Note that \({\bf F}= \nabla (GmM/r)=- \nabla \! V\); that is, \({\bf F}\) is the negative of the gradient of the gravitational potential \(V=-GmM/r\). This can be verified as in Example \(1\). Notice that \({\bf F}\) is directed inward toward the origin. Also, the level surfaces of \(V\) are spheres. The gradient vector field F is normal to these spheres, which confirms the result of Theorem 14.

example 8

Find a unit vector normal to the surface \(S\) given by \(z=x^2y^2+y+1\) at the point \((0, 0, 1)\).

solution Let \(f(x,y,z)=x^2y^2+y+1-z\), and consider the level surface defined by \(f(x,y,z)=0\). Because this is the set of points \((x,y,z)\) with \(z=x^2y^2+y+1\), we see that this level set coincides with the surface \(S\).
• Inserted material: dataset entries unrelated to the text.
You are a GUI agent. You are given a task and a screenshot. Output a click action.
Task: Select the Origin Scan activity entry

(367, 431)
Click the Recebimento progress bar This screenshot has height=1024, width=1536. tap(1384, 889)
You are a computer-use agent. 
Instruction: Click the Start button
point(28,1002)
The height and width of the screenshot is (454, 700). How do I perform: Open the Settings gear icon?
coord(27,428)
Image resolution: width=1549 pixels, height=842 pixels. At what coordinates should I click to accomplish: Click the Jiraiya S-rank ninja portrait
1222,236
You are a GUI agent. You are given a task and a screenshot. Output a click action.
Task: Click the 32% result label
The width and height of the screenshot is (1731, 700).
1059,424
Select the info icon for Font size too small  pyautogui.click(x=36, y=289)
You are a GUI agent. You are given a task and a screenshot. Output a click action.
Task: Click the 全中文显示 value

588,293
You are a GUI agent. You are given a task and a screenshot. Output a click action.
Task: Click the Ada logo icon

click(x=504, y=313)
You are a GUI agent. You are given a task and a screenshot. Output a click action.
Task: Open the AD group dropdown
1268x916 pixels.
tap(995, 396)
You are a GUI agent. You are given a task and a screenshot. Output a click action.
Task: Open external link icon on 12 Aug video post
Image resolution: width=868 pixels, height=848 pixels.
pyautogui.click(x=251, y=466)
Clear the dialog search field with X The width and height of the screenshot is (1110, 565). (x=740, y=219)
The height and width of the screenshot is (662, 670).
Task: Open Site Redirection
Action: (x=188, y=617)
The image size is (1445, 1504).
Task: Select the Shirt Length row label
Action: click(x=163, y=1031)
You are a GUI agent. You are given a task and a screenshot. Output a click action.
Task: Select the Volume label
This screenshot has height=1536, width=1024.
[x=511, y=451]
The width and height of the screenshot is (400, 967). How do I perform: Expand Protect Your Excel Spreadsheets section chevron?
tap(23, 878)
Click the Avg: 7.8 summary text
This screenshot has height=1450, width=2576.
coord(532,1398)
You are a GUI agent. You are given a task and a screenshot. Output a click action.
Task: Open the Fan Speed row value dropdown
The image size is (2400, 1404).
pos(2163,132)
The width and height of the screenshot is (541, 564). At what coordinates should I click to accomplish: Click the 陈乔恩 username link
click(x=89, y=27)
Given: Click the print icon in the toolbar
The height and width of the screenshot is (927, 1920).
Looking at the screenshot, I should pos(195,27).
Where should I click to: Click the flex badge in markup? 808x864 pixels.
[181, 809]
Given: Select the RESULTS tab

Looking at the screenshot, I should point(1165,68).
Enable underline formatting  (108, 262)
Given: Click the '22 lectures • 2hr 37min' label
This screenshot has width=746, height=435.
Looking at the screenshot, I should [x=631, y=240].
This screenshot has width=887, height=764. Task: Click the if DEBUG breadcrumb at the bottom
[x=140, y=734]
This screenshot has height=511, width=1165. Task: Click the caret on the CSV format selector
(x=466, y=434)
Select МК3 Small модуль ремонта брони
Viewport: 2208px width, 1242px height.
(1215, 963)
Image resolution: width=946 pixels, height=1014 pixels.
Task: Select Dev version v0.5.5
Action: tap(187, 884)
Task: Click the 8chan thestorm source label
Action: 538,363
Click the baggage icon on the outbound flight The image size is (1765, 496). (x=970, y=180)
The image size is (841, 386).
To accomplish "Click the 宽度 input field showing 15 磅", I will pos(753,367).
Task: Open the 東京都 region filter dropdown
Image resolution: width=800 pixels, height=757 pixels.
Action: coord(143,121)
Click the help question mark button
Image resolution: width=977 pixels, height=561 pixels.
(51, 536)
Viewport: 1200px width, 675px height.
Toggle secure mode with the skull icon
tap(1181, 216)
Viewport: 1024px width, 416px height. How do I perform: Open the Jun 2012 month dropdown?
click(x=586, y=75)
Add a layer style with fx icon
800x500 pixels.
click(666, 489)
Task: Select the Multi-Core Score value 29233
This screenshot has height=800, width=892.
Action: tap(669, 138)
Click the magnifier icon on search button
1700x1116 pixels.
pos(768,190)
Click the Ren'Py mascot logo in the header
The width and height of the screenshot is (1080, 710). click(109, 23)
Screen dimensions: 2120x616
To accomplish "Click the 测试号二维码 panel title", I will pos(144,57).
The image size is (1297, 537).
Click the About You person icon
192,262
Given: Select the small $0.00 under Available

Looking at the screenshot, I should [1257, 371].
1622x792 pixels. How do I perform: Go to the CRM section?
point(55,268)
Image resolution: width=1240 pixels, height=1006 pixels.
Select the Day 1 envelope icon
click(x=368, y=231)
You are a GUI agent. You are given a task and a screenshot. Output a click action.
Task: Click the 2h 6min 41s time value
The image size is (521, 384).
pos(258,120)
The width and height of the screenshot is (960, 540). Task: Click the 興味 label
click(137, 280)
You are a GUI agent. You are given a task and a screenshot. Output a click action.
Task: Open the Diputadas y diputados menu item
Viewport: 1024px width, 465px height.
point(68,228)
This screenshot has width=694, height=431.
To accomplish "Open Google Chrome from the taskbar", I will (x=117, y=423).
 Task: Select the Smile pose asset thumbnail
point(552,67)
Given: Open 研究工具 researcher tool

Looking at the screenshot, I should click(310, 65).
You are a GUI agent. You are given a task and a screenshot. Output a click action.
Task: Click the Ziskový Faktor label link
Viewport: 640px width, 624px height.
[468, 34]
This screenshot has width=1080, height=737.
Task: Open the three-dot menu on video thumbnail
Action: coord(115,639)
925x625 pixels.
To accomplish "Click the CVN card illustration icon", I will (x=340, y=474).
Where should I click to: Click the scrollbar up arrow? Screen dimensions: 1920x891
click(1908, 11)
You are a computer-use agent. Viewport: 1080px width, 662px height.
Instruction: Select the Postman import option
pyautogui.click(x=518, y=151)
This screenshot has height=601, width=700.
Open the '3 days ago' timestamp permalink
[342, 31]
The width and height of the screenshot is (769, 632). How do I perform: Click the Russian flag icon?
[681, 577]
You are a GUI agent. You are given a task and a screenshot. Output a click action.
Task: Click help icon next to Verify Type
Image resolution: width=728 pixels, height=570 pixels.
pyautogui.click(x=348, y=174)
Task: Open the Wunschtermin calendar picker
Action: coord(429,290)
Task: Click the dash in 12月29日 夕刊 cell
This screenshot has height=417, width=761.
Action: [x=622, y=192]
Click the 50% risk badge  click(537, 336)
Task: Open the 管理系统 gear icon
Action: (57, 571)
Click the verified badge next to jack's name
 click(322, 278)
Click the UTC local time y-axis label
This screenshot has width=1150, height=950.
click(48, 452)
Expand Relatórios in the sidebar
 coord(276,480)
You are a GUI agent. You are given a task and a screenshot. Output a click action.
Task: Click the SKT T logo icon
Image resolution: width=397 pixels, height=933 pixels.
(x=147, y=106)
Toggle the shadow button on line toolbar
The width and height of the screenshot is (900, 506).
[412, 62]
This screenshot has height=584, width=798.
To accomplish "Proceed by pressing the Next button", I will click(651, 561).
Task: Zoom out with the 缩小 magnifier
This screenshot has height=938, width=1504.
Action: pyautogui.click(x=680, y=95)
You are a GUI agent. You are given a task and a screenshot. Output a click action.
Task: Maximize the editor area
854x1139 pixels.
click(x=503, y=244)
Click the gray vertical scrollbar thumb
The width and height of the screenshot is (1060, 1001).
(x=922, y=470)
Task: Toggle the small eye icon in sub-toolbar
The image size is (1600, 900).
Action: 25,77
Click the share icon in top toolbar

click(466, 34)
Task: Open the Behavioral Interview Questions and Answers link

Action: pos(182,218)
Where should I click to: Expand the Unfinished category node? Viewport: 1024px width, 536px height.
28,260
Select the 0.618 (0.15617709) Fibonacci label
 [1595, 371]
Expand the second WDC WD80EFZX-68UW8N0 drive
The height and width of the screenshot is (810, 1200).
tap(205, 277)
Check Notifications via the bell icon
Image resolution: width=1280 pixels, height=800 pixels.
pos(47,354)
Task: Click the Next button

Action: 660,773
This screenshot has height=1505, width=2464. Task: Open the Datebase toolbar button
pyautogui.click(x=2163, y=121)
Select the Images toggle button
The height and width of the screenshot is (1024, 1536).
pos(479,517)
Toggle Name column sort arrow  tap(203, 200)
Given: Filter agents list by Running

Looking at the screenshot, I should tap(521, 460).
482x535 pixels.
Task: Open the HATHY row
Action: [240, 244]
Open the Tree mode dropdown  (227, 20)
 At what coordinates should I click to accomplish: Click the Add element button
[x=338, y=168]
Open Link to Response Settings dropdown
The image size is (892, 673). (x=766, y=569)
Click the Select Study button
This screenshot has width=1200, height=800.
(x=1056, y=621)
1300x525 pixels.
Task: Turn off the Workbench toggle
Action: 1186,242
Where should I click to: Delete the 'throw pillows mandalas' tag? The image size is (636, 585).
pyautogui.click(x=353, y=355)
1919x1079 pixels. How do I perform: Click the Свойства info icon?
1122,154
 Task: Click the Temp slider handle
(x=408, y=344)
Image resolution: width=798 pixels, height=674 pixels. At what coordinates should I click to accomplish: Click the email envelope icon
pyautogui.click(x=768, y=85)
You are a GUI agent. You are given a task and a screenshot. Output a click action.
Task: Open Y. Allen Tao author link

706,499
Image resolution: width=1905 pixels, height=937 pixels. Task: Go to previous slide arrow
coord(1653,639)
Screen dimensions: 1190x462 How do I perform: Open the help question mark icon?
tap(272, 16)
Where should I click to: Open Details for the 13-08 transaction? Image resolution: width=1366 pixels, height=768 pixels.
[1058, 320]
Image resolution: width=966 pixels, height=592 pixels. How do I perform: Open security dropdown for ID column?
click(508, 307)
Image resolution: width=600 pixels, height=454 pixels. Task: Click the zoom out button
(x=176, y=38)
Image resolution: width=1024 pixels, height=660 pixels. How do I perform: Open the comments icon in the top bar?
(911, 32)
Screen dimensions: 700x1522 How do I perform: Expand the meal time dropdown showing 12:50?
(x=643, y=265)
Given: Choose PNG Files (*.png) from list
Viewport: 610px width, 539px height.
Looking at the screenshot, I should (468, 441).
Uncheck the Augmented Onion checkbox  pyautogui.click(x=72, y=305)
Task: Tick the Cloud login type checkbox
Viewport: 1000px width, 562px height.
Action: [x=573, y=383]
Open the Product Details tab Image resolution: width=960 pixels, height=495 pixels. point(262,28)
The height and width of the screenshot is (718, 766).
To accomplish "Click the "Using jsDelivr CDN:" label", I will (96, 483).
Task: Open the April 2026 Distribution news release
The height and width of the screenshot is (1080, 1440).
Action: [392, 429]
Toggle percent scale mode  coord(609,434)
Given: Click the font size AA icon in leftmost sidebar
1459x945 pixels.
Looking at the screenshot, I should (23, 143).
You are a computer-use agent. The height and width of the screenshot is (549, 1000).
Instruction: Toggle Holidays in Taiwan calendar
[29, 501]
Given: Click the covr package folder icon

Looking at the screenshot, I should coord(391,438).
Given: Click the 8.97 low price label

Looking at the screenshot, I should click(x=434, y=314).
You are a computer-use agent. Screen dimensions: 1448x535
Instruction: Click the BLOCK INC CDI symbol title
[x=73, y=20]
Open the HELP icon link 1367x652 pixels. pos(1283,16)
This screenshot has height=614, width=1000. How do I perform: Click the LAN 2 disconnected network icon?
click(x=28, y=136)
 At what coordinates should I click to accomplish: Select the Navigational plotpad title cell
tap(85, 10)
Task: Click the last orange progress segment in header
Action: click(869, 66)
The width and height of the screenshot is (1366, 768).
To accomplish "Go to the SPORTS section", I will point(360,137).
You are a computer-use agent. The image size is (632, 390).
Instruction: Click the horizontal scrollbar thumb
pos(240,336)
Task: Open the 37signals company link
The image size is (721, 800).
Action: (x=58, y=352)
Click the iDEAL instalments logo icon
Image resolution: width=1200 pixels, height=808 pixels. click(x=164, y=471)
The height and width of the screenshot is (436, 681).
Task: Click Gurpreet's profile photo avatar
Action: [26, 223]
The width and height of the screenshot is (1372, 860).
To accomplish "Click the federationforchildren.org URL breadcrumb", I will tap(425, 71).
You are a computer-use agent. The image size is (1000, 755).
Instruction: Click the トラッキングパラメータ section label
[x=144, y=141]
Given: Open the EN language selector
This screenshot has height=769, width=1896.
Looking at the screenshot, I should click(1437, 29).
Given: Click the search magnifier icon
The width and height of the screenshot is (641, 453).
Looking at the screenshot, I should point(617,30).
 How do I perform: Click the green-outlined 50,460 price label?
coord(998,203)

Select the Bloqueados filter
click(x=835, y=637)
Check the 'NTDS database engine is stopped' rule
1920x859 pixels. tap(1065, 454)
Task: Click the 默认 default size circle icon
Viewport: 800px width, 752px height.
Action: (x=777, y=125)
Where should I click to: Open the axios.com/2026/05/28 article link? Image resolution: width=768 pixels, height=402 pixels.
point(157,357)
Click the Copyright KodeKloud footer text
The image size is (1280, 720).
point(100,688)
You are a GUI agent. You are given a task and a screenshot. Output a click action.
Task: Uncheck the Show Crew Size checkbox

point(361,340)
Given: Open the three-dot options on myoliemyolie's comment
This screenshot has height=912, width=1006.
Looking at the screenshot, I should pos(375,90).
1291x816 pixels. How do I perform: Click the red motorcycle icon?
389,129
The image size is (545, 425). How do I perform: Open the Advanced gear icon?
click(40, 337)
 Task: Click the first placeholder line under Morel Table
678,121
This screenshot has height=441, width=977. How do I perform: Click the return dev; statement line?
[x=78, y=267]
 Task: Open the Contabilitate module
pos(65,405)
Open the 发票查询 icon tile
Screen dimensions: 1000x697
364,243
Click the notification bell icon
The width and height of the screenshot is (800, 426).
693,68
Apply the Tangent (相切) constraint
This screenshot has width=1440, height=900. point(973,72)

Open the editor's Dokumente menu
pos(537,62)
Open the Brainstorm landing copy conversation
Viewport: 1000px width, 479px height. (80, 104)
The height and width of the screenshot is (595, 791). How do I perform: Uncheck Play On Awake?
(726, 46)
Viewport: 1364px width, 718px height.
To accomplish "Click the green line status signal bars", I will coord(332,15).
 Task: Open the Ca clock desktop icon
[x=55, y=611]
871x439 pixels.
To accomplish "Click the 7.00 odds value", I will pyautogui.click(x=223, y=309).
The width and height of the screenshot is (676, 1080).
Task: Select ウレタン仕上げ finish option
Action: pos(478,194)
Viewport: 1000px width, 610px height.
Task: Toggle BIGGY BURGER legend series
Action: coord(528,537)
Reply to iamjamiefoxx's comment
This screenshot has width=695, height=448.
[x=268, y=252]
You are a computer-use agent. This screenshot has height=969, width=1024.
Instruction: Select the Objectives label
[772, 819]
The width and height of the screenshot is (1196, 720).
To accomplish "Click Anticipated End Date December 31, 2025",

The gradient is given by \[ \nabla \! f(x,y,z) = \frac{\partial f}{\partial x}{\bf i}+\frac{\partial f}{\partial y}{\bf j}+\frac{\partial f}{\partial z}{\bf k}= 2xy^2{\bf i}+(2x^2y+1){\bf j}-{\bf k}, \] and so \[ \nabla \! f(0,0,1)={\bf j}-{\bf k}. \]

This vector is perpendicular to \(S\) at (0, 0, 1), and so to find a unit normal n we divide this vector by its length to obtain \[ {\bf n}=\frac{ \nabla \! f(0,0,1)}{ \| \nabla \! f(0,0,1) \| }=\frac{1}{\sqrt{2}}(\,{\bf j}-{\bf k}). \]

example 9

Consider two conductors, one charged positively and the other negatively. Between them, an electric potential is set up. This potential is a function \(\phi\colon \,{\mathbb R}^3\to {\mathbb R}\) (an example of a scalar field). The electric field is given by \({\bf E}=- \nabla \phi\). From Theorem \(14\) we know that E is perpendicular to level surfaces of \(\phi\). These level surfaces are called equipotential surfaces, because the potential is constant on them (see Figure 2.55).

Figure 2.55: Equipotential surfaces (the dotted lines) are orthogonal to the electric force field E.